Spectrum Services works with employers across industries, offering professional services in NJ that help them make their businesses more successful by finding the best candidates to join their teams. If you want to build a team of committed, hardworking employees, as a manager you can’t focus solely on processes. You’re leading a group of individuals, who are human and have emotions; therefore, you also have to be prepared to deal with the interpersonal aspects.
Since expressing or discussing emotions is often a touchy subject in the workplace, strategy and design consultant Liz Fosslien and organizational designer Mollie West Duffy wrote their Wall Street Journal bestseller No Hard Feelings: The Secret Power of Embracing Emotions at Work.
Check out the key insights from No Hard Feelings: The Secret Power of Embracing Emotions at Work to learn about how to increase your emotional intelligence to become an even more effective leader.

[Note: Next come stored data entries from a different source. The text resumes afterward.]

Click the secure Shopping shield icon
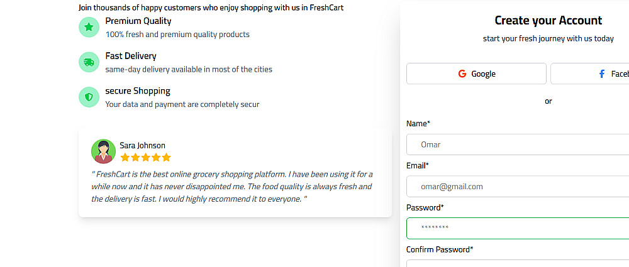Screen dimensions: 629x267 click(x=89, y=97)
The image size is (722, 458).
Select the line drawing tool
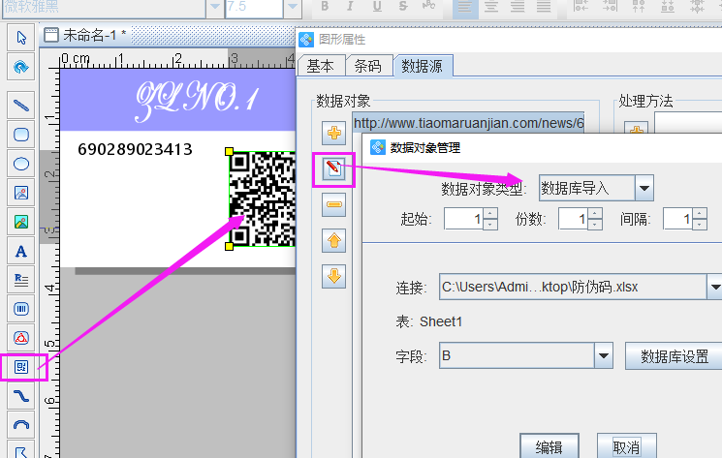click(20, 105)
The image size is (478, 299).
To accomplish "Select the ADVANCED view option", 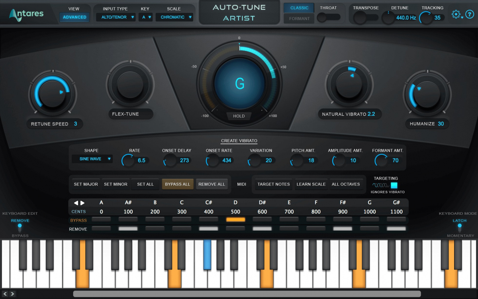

- Employees who feel insecure about whether or not they truly belong or fit in are more likely to leave. Creating a healthy emotional workplace culture starts with small, but consistent positive actions. Make employees feel like they belong – warmly greet them each day, ask about their personal interests, acknowledge their personal milestones.
- Showing your vulnerability as a leader doesn’t make your employees doubt your abilities – it’s quite the opposite. It’s okay to admit to your team if you’re worried or frustrated, as long as you balance it by providing action plans and solutions to offer reassurance.
- Taking care of your own emotional health will make you a more productive manager. Take breaks and vacations, and explicitly encourage your employees to do the same. Often employees receive mixed signals, where they are told they should take their vacations, but then see their managers either not doing so or not disconnecting from work even if they travel.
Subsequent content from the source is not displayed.